História de um Bra-Pel, 32 anos depois
Existem momentos que valem uma existência. Instantes que se grudam à memória como seixos em um córrego, acomodando-se à passagem da água, fazendo-nos sorrir de orelha a orelha, mercê de dionisíacas sensações.
Por outro lado, as recordações tristes também deixam à mente marcas indeléveis, cuja invasão tem a força de tornados. Viver, portando, é estar à balança de sensações boas e ruins, apostando que as prazerosas permaneçam sempre, e as desconfortáveis tenham a consistência de nuvens em lavados céus de verão.
Em 1977, aos 23 anos, vivi inesquecível dia de tristeza. Senti-me como viúvo de noiva jovem. Um 9 de outubro amargo, que será lembrado, talvez, no derradeiro suspiro. Hoje, distante 32 anos do fato, sorriso amargo pendurado à boca, penso que a história foi escrita por um demônio brincalhão, alheio ao sofrimento humano.
No Estádio Bento Freitas, absolutamente lotado, defrontar-se-iam Brasil e Pelotas, no terceiro Brapel consecutivo do Torneio Seletivo envolvendo xavantes e áureo-cerúleos, cujo vencedor disputaria o Campeonato Nacional de 1978.
O primeiro jogo foi disputado no campo do Brasil, vencido pelo Pelotas, gol de Flávio Correia, minutos antes do final da partida.
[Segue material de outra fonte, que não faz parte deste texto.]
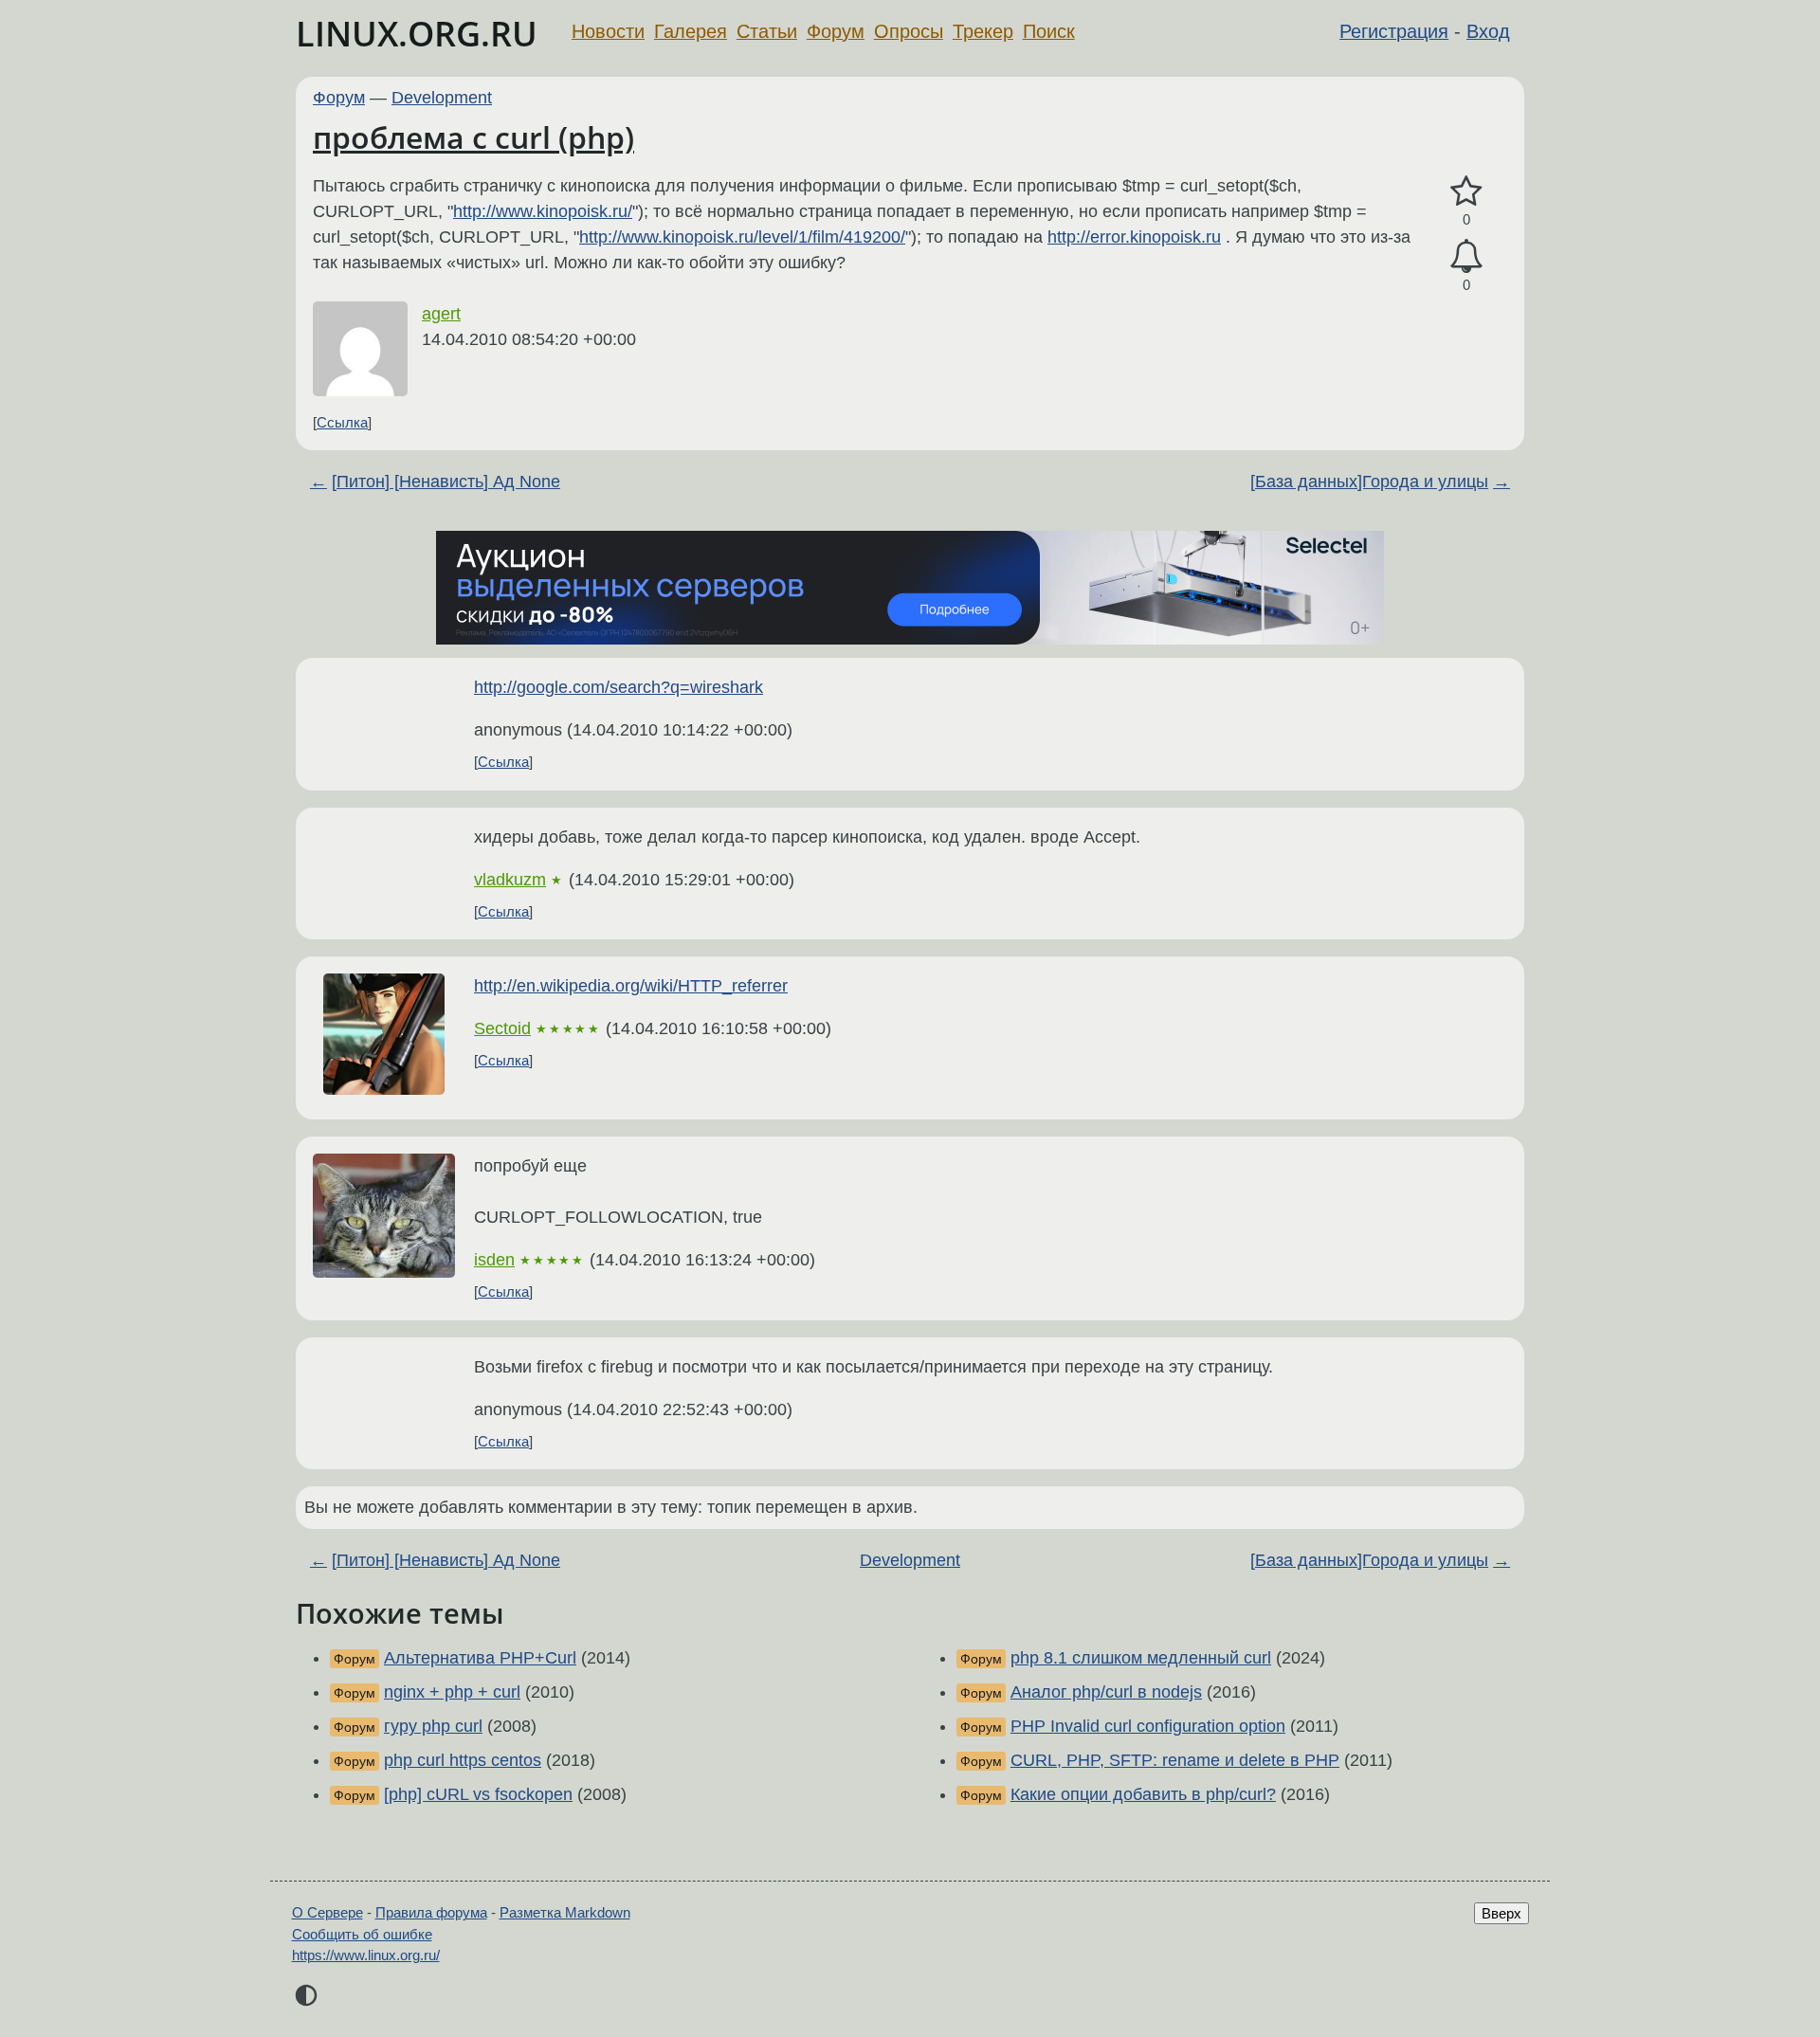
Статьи (767, 31)
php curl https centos (462, 1760)
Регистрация (1393, 31)
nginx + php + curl (452, 1691)
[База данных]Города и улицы (1369, 481)
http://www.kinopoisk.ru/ (542, 211)
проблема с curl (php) (473, 137)
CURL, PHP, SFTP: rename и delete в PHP (1174, 1760)
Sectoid (502, 1028)
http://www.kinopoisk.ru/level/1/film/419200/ (742, 236)
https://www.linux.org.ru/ (366, 1955)
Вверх (1501, 1913)
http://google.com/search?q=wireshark (618, 687)
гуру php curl (433, 1726)
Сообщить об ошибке (362, 1934)
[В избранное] (1466, 192)
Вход (1488, 31)
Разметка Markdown (565, 1912)
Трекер (983, 31)
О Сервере (327, 1912)
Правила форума (431, 1912)
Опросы (908, 31)
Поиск (1049, 31)
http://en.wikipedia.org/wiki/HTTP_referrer (631, 985)
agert (441, 313)
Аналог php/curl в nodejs (1106, 1691)
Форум (835, 31)
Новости (608, 31)
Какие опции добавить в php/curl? (1143, 1794)
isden (494, 1259)
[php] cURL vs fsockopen (478, 1794)
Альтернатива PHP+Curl (480, 1657)
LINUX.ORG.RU (416, 33)
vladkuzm (510, 879)
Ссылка (342, 422)
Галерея (690, 31)
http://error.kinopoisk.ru (1134, 236)
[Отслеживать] (1466, 256)
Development (441, 97)
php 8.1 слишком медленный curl (1140, 1657)
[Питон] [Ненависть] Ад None (446, 481)
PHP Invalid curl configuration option (1147, 1726)
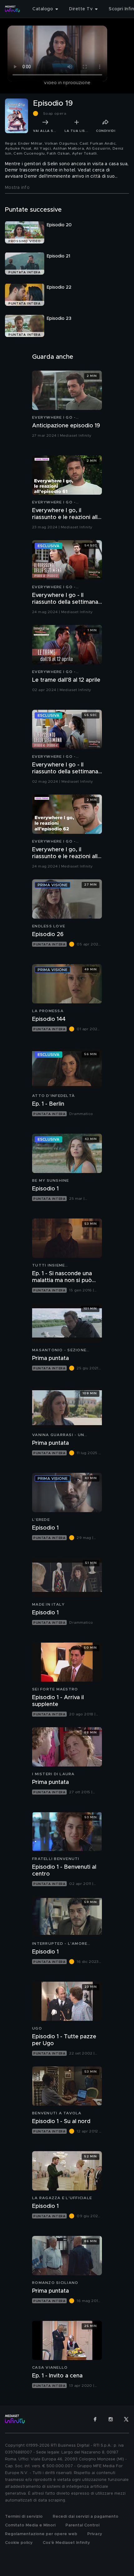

O segundo encontro da dupla ocorreu na Boca do Lobo, ganho pelo xavante, devolvendo ao áureo-cerúleo o esquálido placar de
Desgraça, aliás, que se confirmaria.
Não sei dizer-lhes a cor do dia. A julgar pelo jeito barulhento como a torcida do Lobão chegara ao Estádio Bento Freitas, quero crer que o dia fora luminoso, céu azul, sol de ouro esparramando-se pelas ruas, tomando conta da arena xavante, onde, mercê de grande entusiasmo, os torcedores do Brasil também coloriam as arquibancadas com suas vibrantes cores.
Jovem, entusiasmado, punho cerrado segurando a bandeira áureo-cerúlea, dirigi-me à arquibancada achando que o Pelotas passaria sobre o Brasil como um rolo compressor.
O prognóstico era esse, pois no último jogo realizado na Baixada, o Lobão matara o Xavante no finalzinho, jogando balde de água fria na torcida rival. Esperava-se que o mesmo sucedesse.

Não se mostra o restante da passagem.